The impulse to commoditize affects everything it touches, the mode of selling as well as the thing sold. The “liberal media” is market media; what it shows is there because it sells. If you argue that Right Wing Fox sells too, please recall that Rupert Murdoch built his fortune in part by selling newspapers in England that featured topless young ladies on page three. In family papers. Think what Bill O’Reilly would say if George Soros had done that.

When the anti-raunch bill was introduced in Texas there were expressions of support from the industry side of the equation. J.M. Farias, owner of something called the Austin Cheer Factory, said that he welcomed the law. “Any coaches that are good won’t put that in their routines,” he said. “I don’t think this law would really shake the industry at all,” he said. “In fact it would give parents a better feeling, mostly dads and boyfriends, too.”

I’m sure he is sincere. I’m sure most of the people in this industry are sincere. They have a picture in their minds of good clean kids having good clean fun, and training with the same diligence and commitment as the athletes they cheer for. Often no doubt the actuality corresponds to the image, more or less. But once you turn cheer into a factory, and align it with the even bigger factory of organized sports, then you have set in motion forces that do not easily stop. If you want to know what sells, just take a look around. It’s not a secret, really.
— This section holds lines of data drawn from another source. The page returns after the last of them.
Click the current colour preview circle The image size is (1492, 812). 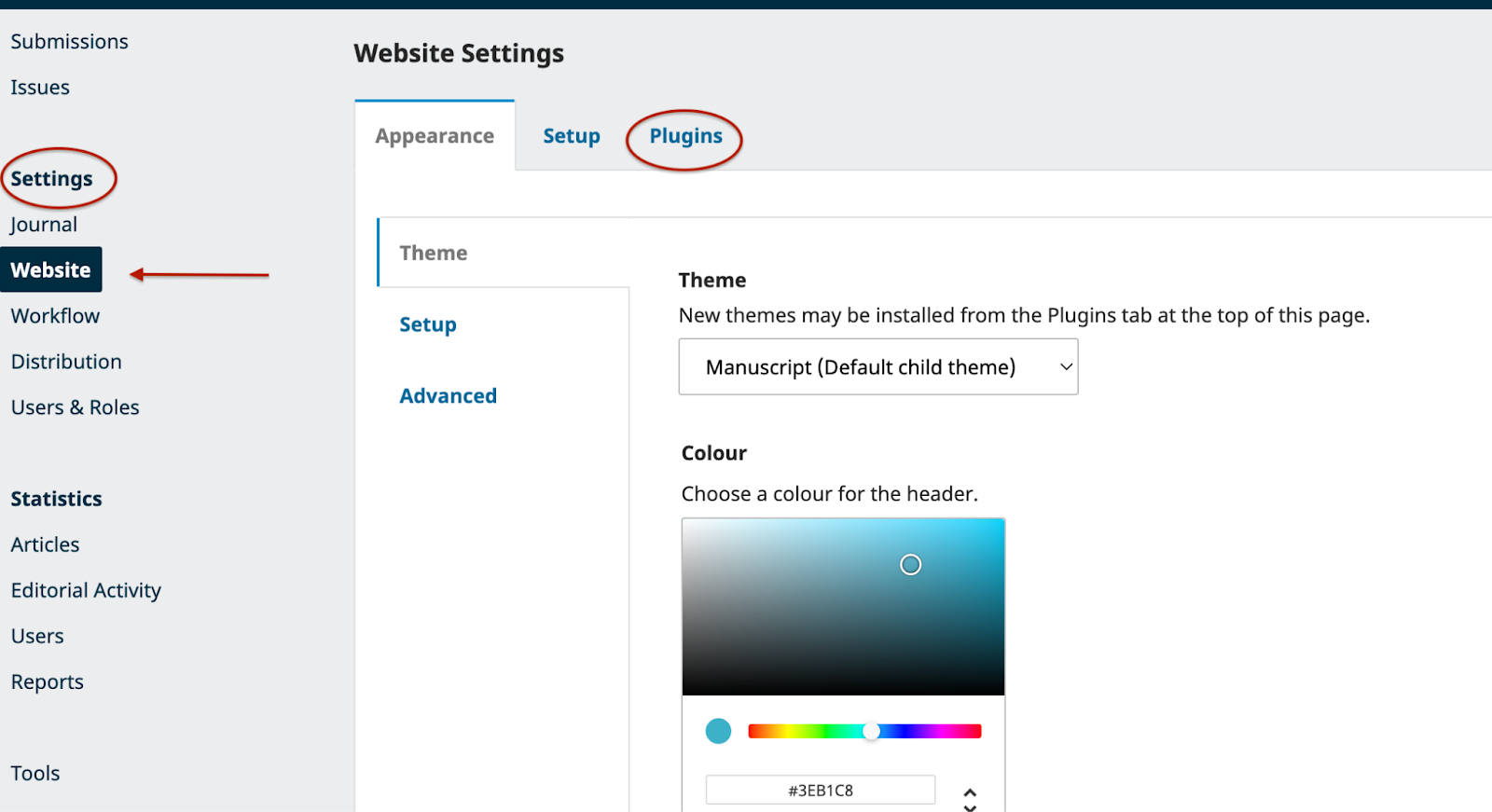(x=718, y=731)
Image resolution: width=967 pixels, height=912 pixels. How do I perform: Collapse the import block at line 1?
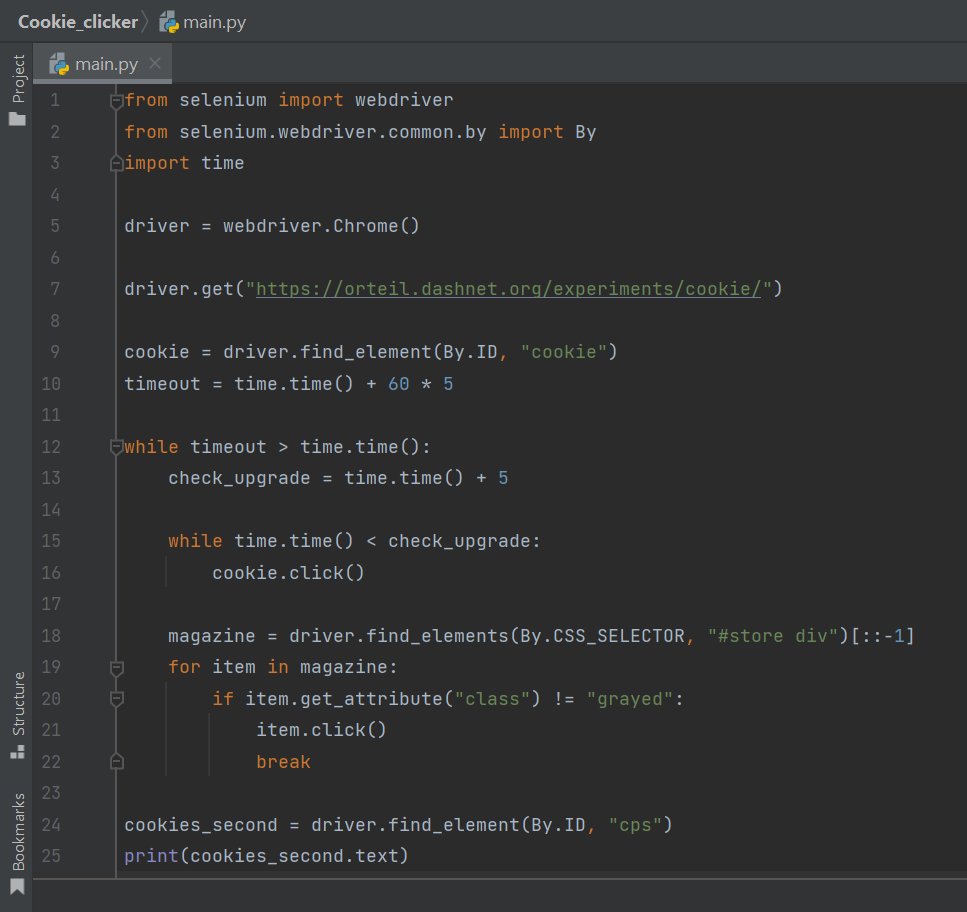117,99
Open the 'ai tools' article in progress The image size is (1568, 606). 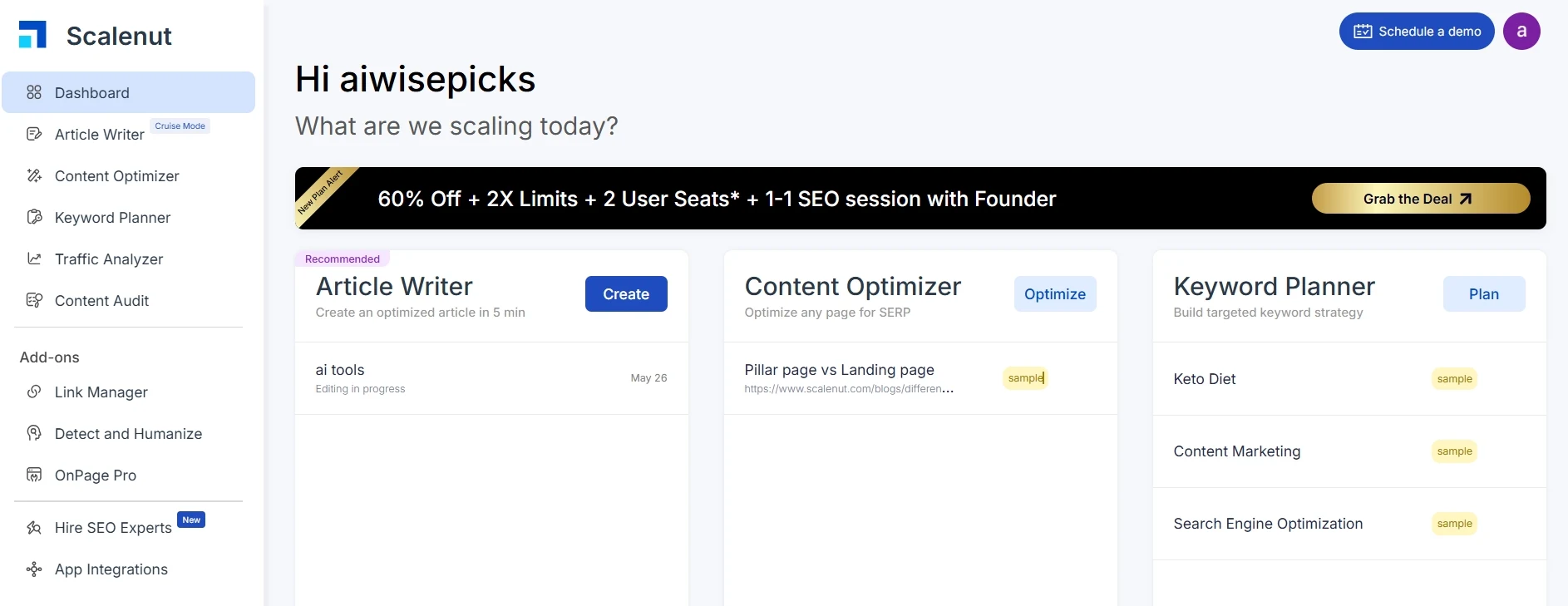pos(491,378)
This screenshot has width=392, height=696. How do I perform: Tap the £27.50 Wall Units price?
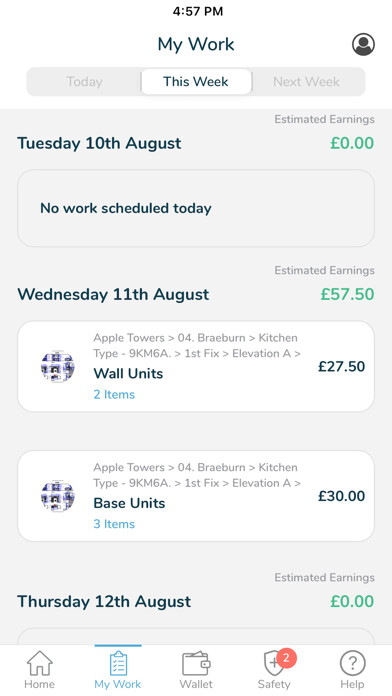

And so the conundrum on the political Right: what to do when your Eden is invaded not by liberals who make an easy target, but by a commodity culture that does not? A poster to another message board put the problem this way. He was responding to a libertarian who said people should deal with these problems on their own, without the intrusion of the government.

“Society isn’t dealing with it. Go in a middle school and see how these 12- and 13-year-old girls talk and behave. Very few of them are mature enough to understand the consequences of careless sexual behavior yet more than a few are engaged in and many consider it because they feel surrounded by it. And in the midst of this confusion, you have cheerleading sponsors who are encouraging routines that are a mix between a pole dance, a lap dance, and a dirty dance — in the names of winning contests or prepping their girls to be high school cheerleaders.”

Sponsors? You mean it wasn’t Jane Fonda or Hillary Clinton whispering into those innocent ears? The writer continues:

“This is the problem that libertarian thought always runs into — we love the idea that people are free to make choices and accept the consequences of their choices and no one else has the right to dictate someone else’s behavior. But in social settings, these choices sometimes become compromised because of direct or indirect pressure — some of which may seem more significant than it is and some of which is actually significant.
“I wish I agreed with you that it is as simple as social laissez-faire; as the father of a nine-year-old I find it difficult to agree.”

Hold that thought. The writer is saying that we are not the isolated integers that libertarian market thinking posits. He is saying there is a “we” side to human affairs and that we are not just an agglomeration of self-interested little “me’s.” If that’s true, and if it’s true that social settings affect individual behavior, then the nature of those settings become a matter of social concern. And America being a commercial culture, then commercial arrangements become a matter of public concern as well.

I guess it’s a lot easier to be a libertarian when you are talking about some abstracted others rather than your own kids. Still, we all have our own path to truth; and if it takes soft porn on the sidelines to get some people there, so be it. Besides, regimented enthusiasm hardly seems a libertarian idea to begin with. It’s more a precursor to military statism if you ask me.

Say, wasn’t a certain high official in Washington a former cheerleader? Hmmmm. Got to think about that.